The experience of being an exchange student combines rewarding moments of celebrating new cultures with the challenges of assimilation. Several exchange students commented on the learning curves and cultural rifts that came with going to school in a faraway place.

Since 2016, exchange programs have experienced a 2.3 percent increase, with the United States annually welcoming over 30,000 high school exchange students from diverse global backgrounds, as reported by the STS Foundation. According to NBC News, the majority of international students studying in the United States are from China, South Korea and Vietnam.

Emma Zhang, an exchange student from Kazakhstan studying at Rocky Mountain High School in North Carolina, shared her thoughts on what was surprising to her in the American education system. 

I didn’t know that sports play such a significant role in American society. I had no clue that competitions would be that serious,” Zhang said, emphasizing an invigorated sense of school spirit that she had not witnessed before.  

Ivan Kozozoev, a current exchange student at University School of East Tennessee State University, spoke about his experience grappling with a new language. For him, heightened exposure to English and different cultures has actually helped him integrate his academic coursework into everyday life. 

“Every day, I learn more about English and acquire knowledge in natural sciences, business and U.S. history. It’s an incredible experience that not only provides me with knowledge but also helps to improve my English every day,” Kozozoev said. 

He also mentioned that among the more noticeable cultural differences he has encountered in America is in religion, even within Christianity. Upon arriving in the state of Tennessee, Ivan described the area as a Bible Belt, with various branches of Christianity vividly represented. 
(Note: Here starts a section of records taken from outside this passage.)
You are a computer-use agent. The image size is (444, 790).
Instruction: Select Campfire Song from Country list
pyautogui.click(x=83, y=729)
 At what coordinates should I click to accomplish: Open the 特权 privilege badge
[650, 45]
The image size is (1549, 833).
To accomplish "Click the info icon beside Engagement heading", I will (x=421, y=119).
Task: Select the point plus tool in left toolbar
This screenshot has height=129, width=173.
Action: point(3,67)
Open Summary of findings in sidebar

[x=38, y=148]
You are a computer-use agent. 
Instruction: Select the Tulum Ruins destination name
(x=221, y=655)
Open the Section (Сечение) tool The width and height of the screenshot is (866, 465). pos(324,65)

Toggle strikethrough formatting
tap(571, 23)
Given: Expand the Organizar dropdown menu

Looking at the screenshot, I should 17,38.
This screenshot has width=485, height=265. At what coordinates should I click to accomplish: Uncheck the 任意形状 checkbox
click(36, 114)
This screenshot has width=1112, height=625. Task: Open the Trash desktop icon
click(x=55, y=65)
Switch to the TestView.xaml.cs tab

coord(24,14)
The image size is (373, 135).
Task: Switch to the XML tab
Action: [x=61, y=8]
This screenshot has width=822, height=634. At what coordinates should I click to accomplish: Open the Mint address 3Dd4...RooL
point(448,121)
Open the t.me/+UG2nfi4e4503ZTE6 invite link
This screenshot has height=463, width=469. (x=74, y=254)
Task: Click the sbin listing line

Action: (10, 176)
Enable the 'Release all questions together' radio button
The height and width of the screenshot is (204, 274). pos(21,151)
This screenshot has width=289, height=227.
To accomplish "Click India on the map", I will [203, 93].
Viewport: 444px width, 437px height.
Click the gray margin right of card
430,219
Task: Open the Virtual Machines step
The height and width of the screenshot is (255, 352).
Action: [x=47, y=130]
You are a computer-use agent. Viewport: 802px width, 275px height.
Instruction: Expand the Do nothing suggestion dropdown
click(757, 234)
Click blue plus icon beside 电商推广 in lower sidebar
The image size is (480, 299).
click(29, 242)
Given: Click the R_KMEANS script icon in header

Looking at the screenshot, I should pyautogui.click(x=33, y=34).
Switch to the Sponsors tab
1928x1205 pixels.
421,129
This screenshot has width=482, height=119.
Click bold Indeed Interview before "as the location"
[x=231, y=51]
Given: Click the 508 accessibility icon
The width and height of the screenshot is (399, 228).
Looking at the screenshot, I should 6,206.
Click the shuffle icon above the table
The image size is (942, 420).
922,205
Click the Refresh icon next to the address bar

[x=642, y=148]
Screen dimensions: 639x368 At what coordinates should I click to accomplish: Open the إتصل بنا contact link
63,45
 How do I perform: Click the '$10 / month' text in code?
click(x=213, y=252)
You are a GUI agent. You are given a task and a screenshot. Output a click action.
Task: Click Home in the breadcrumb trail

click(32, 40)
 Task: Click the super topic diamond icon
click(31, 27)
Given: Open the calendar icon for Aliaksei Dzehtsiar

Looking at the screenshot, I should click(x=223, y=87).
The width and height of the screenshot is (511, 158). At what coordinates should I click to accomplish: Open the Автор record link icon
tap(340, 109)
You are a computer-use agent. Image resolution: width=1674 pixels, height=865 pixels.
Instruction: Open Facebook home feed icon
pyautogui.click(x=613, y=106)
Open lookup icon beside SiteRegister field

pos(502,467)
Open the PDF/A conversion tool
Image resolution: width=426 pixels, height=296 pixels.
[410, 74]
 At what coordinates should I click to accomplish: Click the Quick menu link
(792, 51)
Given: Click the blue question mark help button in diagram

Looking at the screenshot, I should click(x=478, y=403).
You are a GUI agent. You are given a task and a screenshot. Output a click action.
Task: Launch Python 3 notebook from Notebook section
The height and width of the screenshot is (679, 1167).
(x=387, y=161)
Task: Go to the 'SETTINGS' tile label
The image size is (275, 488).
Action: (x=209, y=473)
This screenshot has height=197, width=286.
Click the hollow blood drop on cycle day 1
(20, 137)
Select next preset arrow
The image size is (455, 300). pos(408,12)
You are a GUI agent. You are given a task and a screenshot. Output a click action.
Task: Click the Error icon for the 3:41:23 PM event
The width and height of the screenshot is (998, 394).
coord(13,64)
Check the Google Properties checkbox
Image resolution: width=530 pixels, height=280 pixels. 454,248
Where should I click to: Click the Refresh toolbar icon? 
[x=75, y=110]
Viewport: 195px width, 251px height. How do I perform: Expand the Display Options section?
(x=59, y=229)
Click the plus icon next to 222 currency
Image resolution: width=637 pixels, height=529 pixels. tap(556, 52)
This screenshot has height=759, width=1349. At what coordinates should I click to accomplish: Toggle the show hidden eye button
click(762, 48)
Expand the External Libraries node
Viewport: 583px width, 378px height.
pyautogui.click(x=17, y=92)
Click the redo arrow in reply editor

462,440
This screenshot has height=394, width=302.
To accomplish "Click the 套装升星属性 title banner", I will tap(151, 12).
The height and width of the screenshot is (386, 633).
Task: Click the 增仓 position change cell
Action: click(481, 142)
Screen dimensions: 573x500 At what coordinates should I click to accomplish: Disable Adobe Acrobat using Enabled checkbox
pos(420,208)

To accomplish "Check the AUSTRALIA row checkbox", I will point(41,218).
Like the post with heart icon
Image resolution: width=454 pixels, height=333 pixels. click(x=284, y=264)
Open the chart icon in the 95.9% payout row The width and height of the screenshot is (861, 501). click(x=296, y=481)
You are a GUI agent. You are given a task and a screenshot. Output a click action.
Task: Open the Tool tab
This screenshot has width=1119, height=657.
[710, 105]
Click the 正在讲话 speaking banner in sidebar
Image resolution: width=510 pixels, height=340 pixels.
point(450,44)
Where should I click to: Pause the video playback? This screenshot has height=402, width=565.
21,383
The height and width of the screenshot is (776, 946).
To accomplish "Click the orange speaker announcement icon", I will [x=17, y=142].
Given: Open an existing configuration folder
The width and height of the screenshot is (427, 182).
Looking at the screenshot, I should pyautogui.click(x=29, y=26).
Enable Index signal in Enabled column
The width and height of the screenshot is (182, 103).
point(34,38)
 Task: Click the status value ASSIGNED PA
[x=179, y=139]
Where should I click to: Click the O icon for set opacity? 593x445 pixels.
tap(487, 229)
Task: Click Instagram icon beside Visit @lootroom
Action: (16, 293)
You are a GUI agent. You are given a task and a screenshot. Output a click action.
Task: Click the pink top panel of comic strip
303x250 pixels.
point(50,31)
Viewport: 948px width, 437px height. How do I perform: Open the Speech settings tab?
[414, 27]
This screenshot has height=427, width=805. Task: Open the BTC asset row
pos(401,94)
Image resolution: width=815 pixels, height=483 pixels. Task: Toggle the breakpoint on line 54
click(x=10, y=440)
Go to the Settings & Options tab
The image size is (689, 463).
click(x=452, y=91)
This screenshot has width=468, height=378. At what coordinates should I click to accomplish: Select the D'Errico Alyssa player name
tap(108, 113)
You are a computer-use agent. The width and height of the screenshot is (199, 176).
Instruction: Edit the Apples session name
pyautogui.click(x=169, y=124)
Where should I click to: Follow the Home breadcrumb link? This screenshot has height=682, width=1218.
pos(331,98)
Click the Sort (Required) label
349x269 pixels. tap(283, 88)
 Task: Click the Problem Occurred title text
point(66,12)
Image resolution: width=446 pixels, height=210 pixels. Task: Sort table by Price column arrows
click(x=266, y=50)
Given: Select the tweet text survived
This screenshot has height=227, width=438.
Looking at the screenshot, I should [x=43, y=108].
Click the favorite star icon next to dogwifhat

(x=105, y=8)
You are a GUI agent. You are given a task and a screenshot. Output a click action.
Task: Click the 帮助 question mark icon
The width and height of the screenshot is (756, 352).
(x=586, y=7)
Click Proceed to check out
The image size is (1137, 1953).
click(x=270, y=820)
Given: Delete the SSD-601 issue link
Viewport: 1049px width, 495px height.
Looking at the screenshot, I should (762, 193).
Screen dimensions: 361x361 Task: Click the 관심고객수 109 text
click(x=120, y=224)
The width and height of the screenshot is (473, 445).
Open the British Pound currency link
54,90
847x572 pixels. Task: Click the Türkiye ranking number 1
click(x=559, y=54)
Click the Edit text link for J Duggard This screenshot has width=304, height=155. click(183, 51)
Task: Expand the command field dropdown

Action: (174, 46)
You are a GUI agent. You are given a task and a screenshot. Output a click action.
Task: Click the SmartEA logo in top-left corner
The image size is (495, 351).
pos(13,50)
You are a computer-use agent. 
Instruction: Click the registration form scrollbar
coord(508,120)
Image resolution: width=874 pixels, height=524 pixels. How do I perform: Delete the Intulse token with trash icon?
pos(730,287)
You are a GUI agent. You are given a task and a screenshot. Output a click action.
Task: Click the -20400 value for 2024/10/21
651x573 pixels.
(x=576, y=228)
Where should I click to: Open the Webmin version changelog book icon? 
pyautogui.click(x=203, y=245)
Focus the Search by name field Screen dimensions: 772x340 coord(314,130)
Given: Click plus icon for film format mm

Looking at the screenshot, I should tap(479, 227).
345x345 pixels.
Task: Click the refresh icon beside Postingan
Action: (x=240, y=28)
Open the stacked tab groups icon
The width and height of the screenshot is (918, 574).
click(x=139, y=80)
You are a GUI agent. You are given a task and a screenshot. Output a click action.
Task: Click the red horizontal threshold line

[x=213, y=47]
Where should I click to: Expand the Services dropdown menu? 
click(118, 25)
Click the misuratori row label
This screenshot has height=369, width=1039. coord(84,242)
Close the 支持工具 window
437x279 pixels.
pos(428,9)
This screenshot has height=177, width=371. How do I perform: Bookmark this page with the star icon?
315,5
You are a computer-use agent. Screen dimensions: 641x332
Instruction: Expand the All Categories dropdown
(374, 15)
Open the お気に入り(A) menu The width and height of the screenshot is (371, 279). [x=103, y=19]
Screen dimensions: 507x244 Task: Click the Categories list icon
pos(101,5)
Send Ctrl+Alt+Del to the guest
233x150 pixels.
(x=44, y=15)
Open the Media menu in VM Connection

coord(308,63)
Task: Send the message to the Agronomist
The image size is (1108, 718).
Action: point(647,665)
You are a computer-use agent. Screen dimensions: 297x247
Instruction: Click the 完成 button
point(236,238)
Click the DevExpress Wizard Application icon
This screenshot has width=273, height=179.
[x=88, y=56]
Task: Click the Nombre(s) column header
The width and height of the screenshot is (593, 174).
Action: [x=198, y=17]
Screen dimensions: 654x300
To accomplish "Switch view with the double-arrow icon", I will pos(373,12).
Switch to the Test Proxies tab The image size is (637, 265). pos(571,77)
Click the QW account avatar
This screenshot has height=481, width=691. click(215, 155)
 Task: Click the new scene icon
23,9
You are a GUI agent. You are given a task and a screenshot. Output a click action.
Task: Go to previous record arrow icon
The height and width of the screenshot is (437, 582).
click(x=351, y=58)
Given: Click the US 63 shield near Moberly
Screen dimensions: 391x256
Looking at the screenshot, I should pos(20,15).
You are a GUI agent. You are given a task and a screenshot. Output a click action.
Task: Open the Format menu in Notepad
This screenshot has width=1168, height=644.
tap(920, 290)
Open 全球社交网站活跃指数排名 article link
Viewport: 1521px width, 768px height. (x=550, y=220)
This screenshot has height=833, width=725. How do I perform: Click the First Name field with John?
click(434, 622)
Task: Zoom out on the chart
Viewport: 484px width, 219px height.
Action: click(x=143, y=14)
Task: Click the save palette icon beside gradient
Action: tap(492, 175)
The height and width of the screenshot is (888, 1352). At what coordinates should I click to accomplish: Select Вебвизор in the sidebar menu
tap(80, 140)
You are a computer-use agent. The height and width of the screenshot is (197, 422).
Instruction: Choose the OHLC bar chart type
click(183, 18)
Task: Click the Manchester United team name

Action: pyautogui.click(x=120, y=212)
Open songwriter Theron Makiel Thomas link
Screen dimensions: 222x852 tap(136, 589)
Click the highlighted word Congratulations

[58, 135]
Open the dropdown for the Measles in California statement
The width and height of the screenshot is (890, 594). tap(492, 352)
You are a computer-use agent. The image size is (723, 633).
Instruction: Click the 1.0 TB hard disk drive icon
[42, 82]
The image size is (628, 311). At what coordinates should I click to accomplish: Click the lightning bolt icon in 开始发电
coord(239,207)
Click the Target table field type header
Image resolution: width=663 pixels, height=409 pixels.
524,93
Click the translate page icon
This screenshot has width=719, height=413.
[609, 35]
Nargyz Bitimbay ’20, an alumna of Future Leaders Exchange program, which provides merit-based scholarships for high school students to spend one academic year in the U.S, shared her adventure by studying abroad as a period of personal growth. She said that her host family members were energetic people who enjoyed physical activity, community and the holiday seasons.

“Long walks, hiking up to the mountains, weekly ice skating, watching figure skating and rooting for my favorite sportsmen are a huge part of me now,” she said. 

For future exchange students, Nargyz has several pieces of advice: to not be scared to approach people, since making friends is a gigantic part of the exchange year. 

She sometimes regrets that she could not make more friends because she was too shy. It always seemed to her that there was a lot of time until the end of the exchange year — when in reality, time passed much more quickly.

“I was just stretching the time that I didn’t really have,” she said, stressing the importance of being open to new beginnings, friendships and even sometimes to short-term challenges.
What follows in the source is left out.